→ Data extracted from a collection
[Start of Attachment]

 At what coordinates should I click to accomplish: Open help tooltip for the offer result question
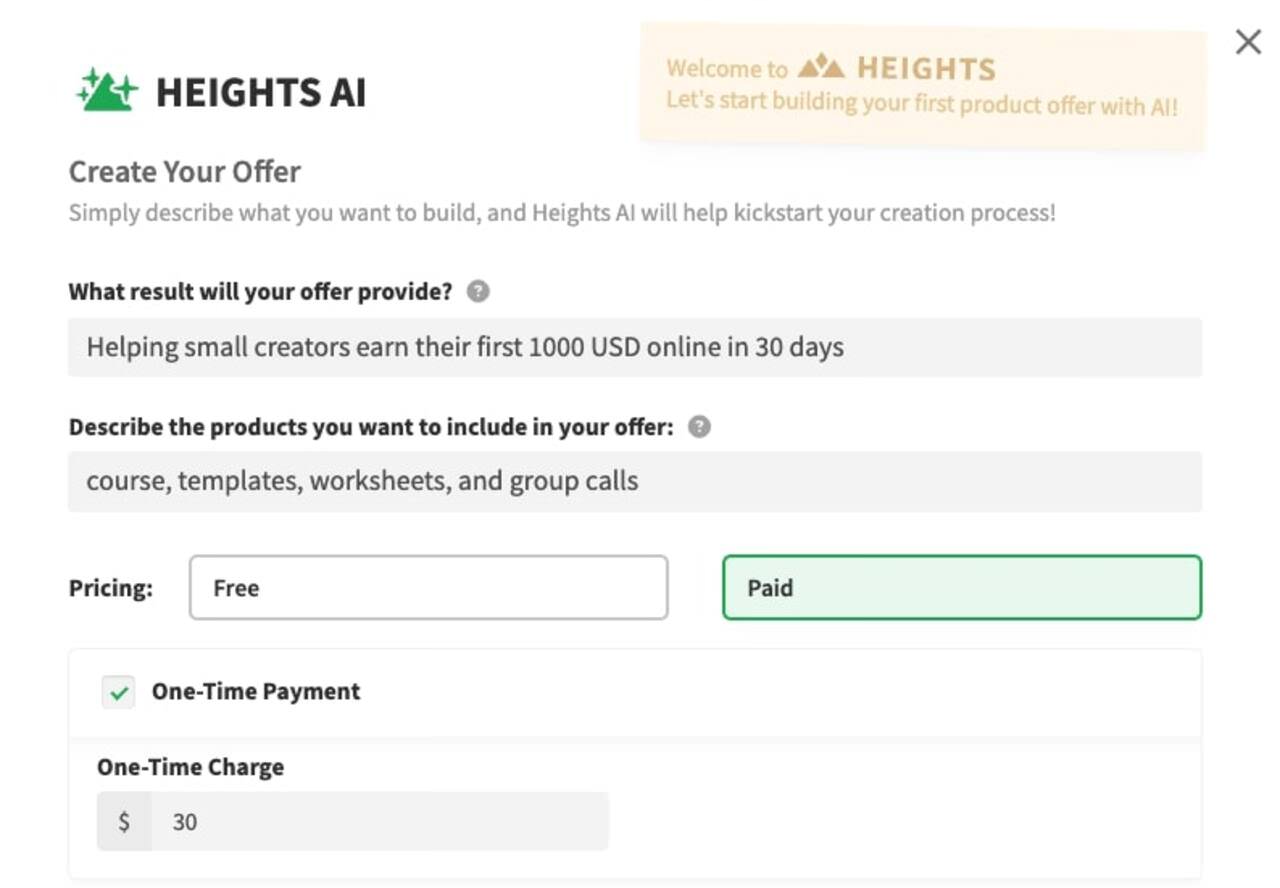coord(478,291)
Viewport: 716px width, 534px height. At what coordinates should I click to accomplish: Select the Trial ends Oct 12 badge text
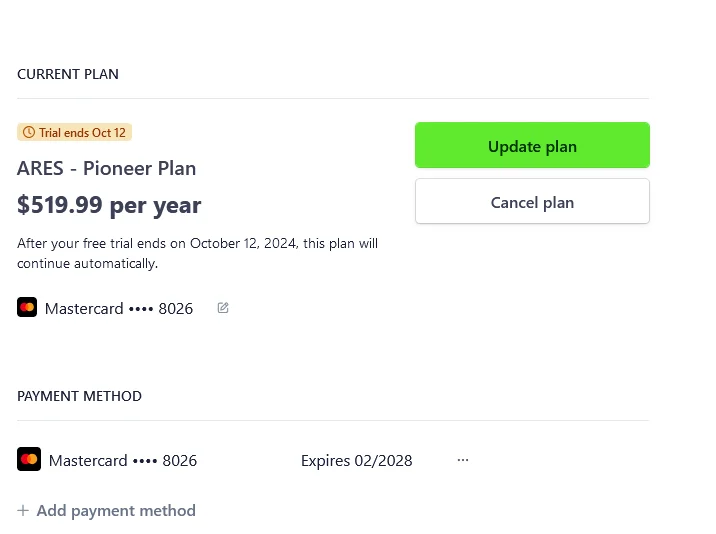coord(82,132)
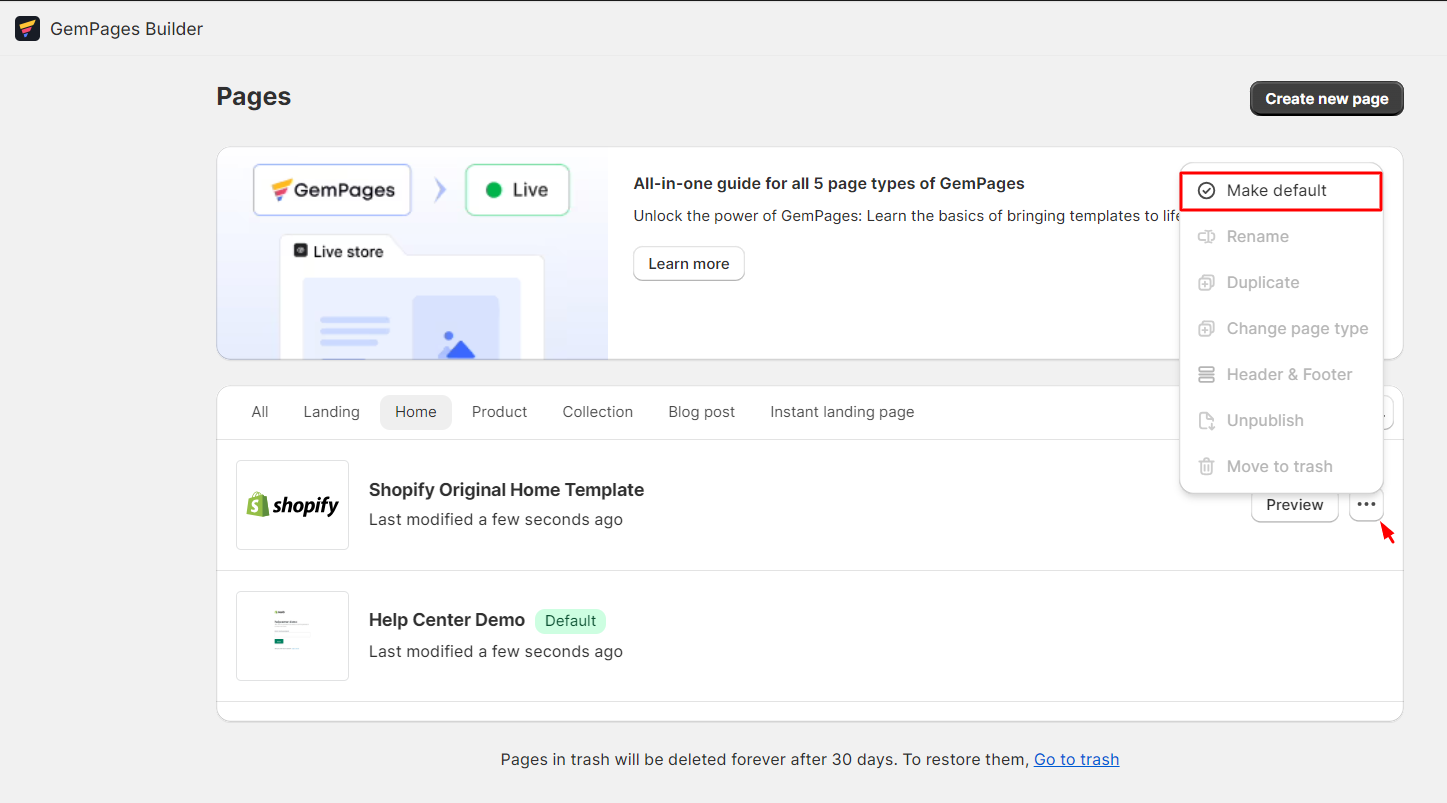Click the Shopify template thumbnail
Image resolution: width=1447 pixels, height=803 pixels.
pos(292,505)
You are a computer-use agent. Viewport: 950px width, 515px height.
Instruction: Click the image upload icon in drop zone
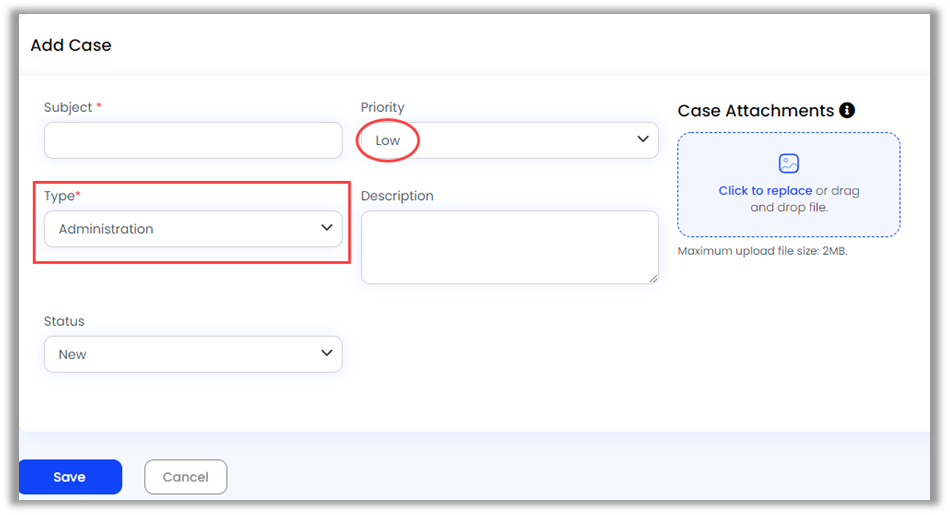point(789,164)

[End of Attachment]

→ PROBLEM STATEMENT
The output must match the records word for word, except that no pictures appear.

→ EXPECTED OUTPUT
 At what coordinates should I click to accomplish: Open help tooltip for the offer result question
coord(478,291)
Viewport: 716px width, 534px height. At what coordinates should I click to accomplish: Select the Trial ends Oct 12 badge text
coord(82,132)
Click the Shopify template thumbnail
Image resolution: width=1447 pixels, height=803 pixels.
pos(292,505)
You are a computer-use agent. Viewport: 950px width, 515px height.
Instruction: Click the image upload icon in drop zone
point(789,164)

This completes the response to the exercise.